=== Exercise objective ===
The lines you return must be all those in the data that hold the string "icon".

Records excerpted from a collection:
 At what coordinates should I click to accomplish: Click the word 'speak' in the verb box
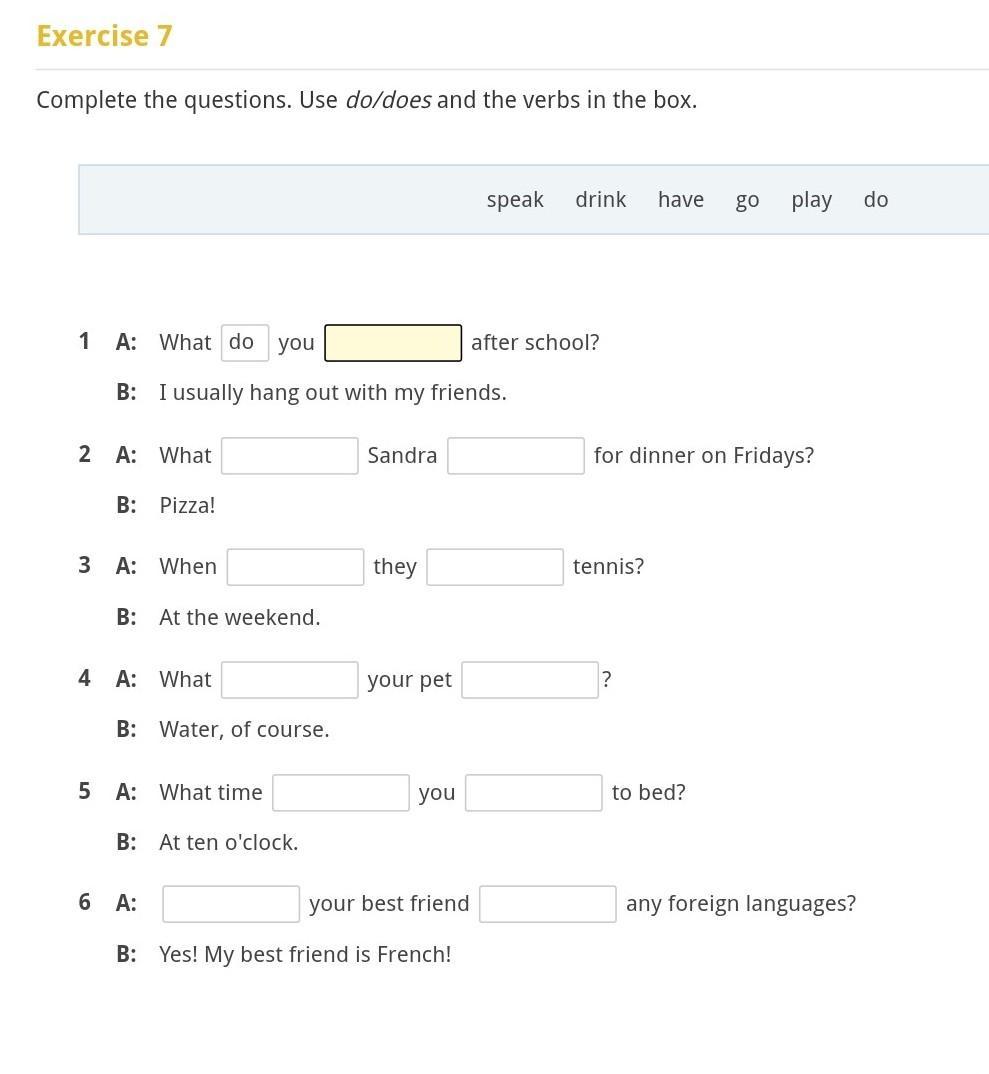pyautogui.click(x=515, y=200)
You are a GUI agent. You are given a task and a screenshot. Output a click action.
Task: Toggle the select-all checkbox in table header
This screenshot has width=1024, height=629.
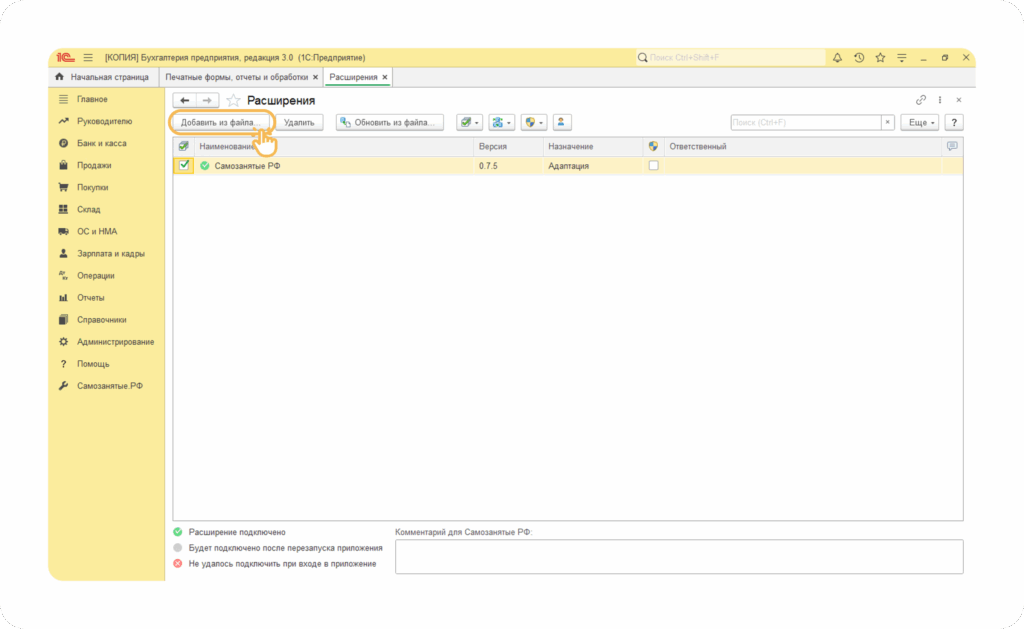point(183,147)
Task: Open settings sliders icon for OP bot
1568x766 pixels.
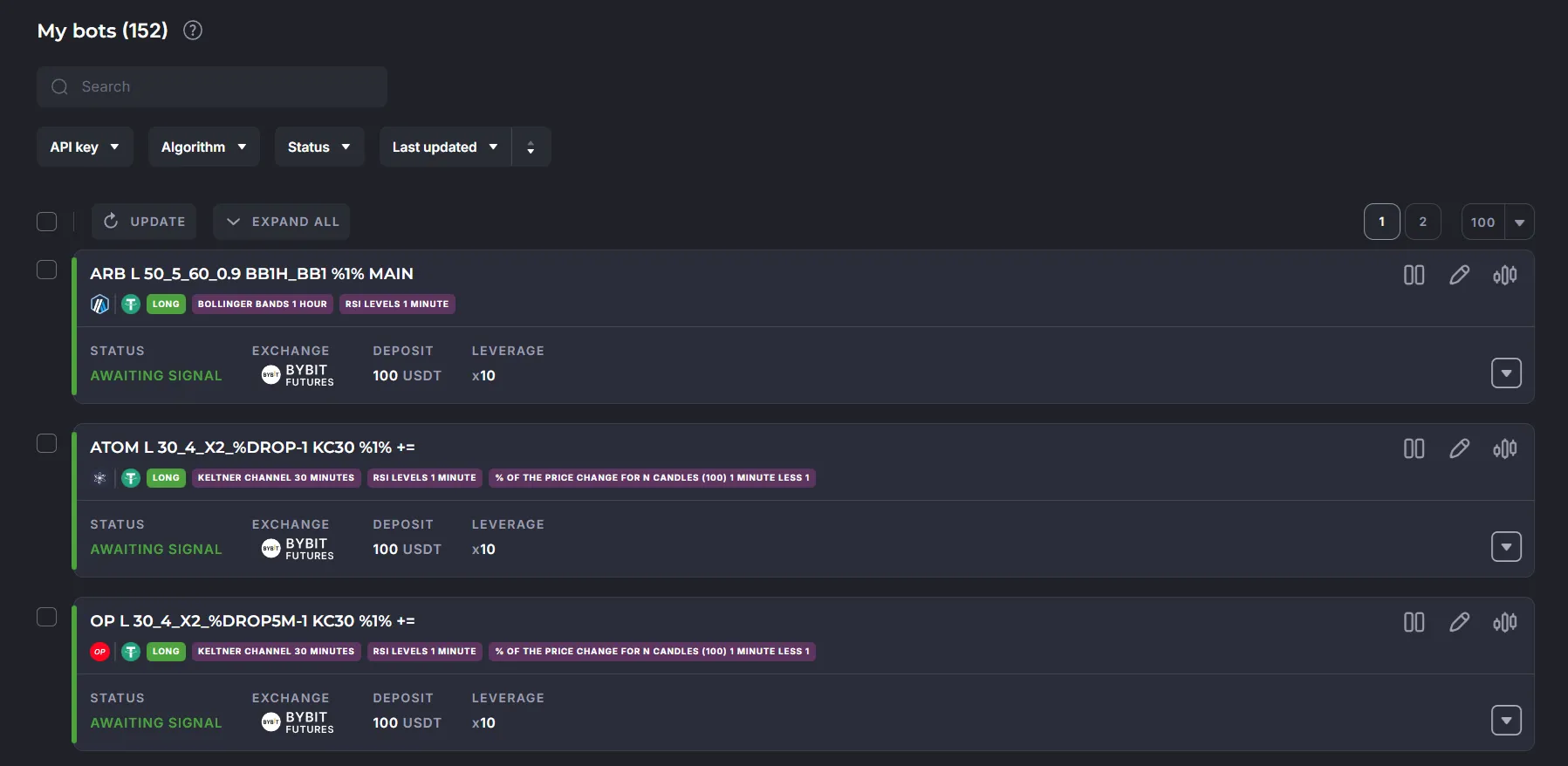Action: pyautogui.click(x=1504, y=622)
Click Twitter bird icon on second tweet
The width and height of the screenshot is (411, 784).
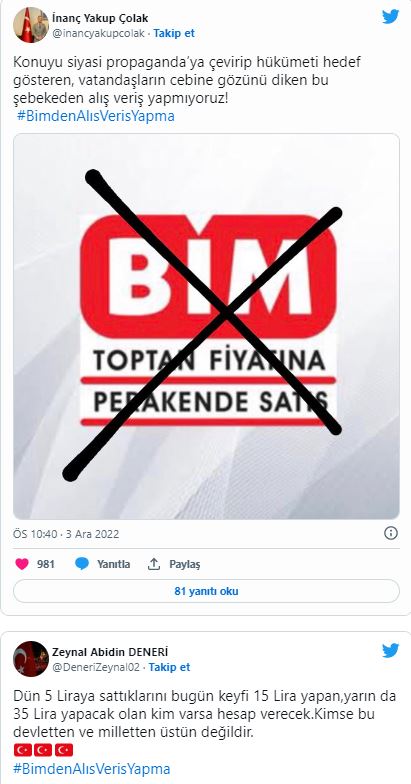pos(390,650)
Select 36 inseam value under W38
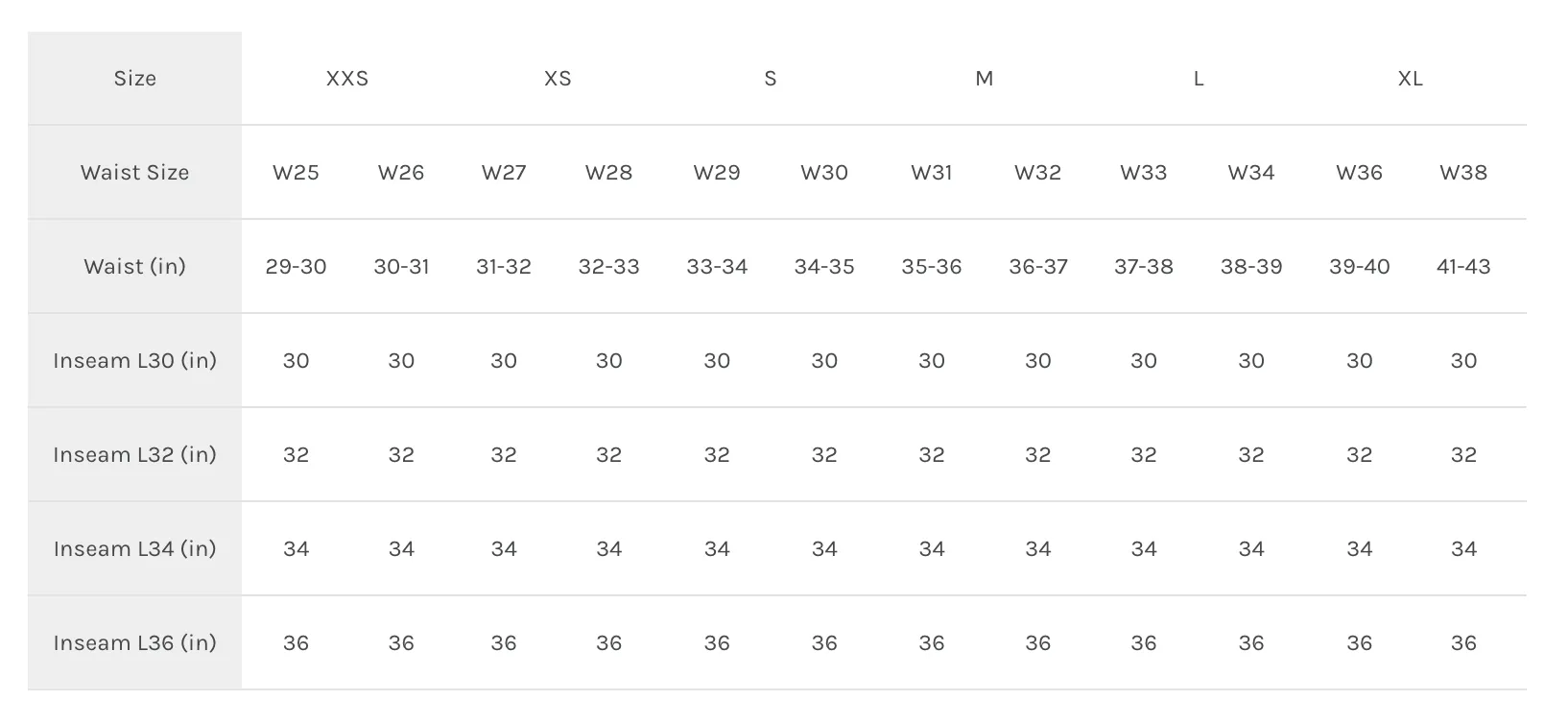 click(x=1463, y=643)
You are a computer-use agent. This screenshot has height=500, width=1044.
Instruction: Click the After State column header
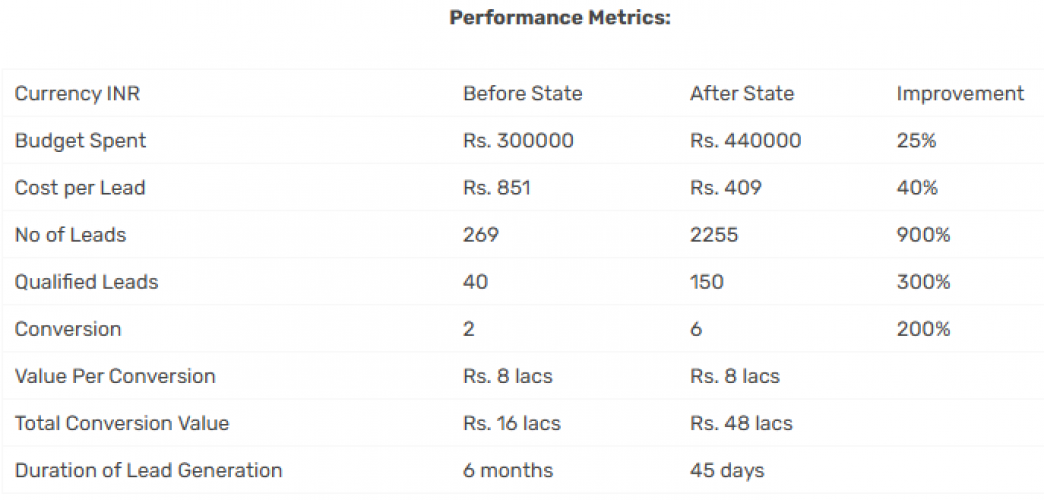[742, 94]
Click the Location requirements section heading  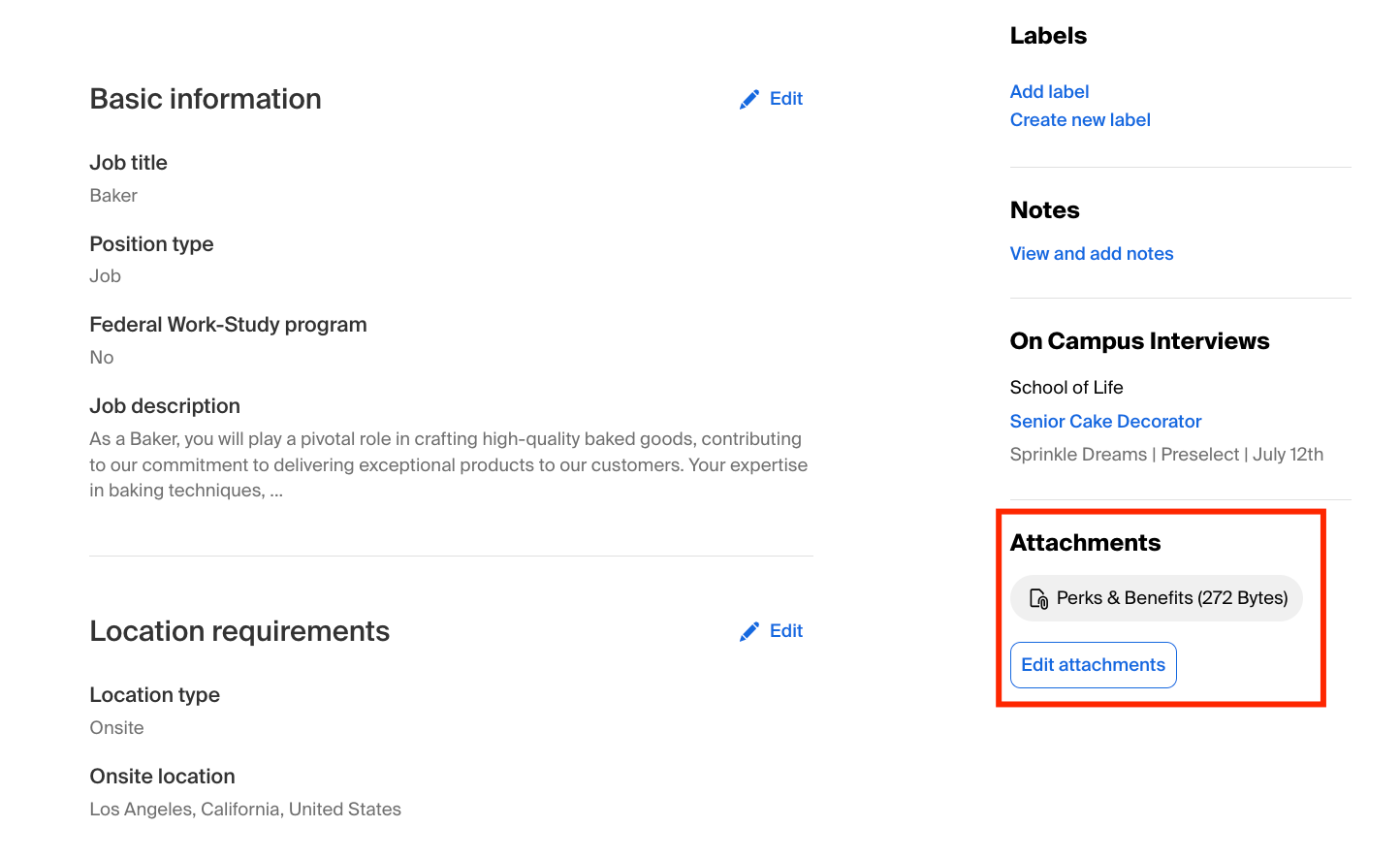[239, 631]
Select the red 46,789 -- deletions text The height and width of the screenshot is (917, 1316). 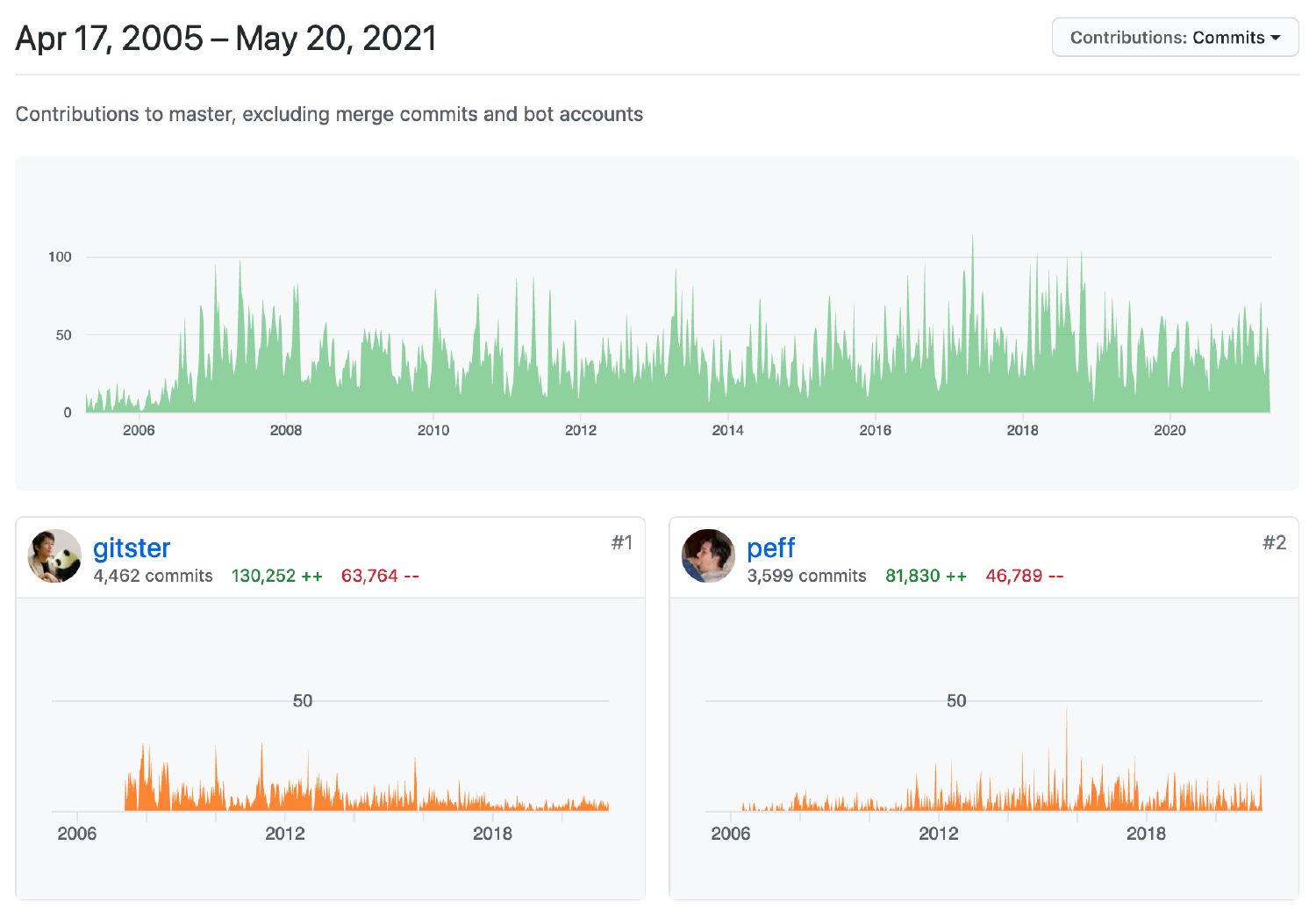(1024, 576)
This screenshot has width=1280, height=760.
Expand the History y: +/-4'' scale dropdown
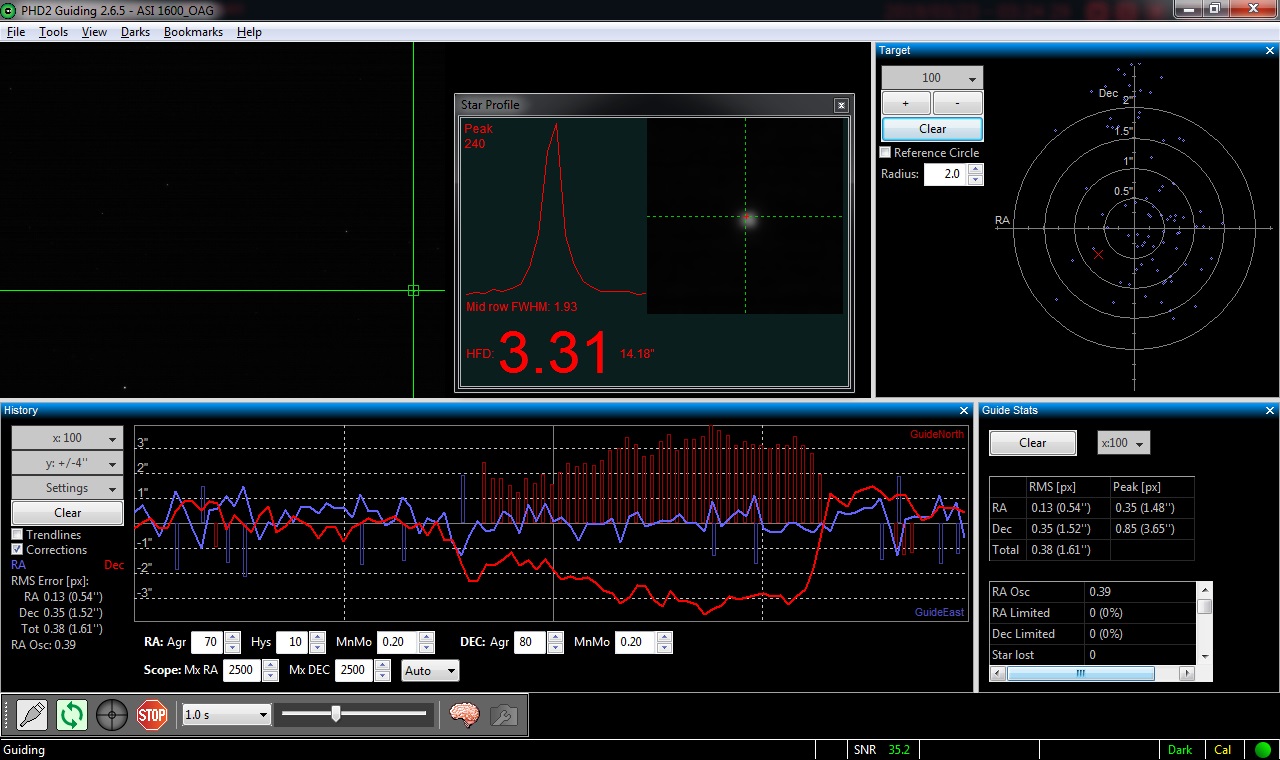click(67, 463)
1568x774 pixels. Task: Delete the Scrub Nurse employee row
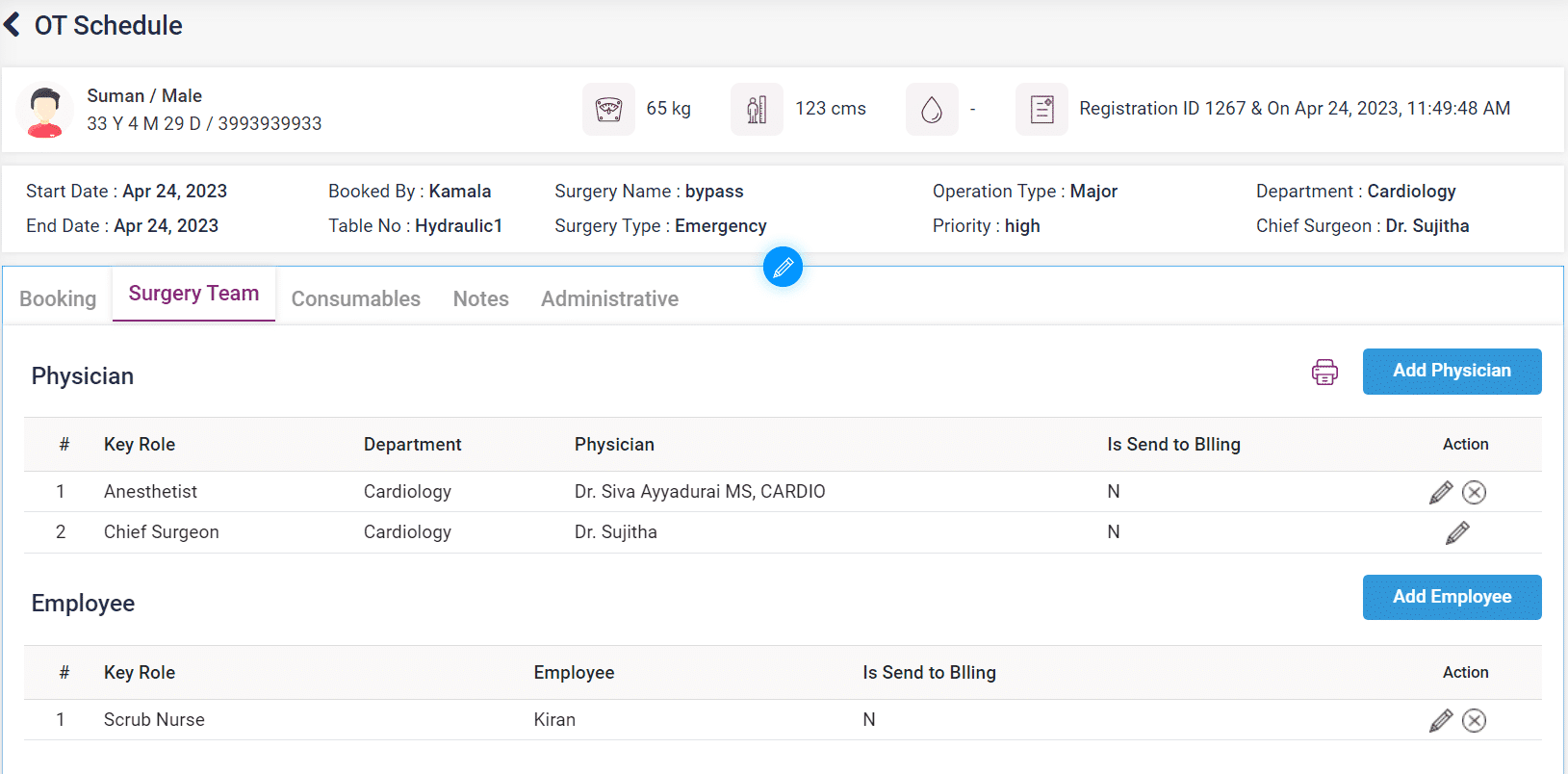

=== Output for this exercise ===
Task: Open settings sliders icon for OP bot
Click Twitter bird icon on second tweet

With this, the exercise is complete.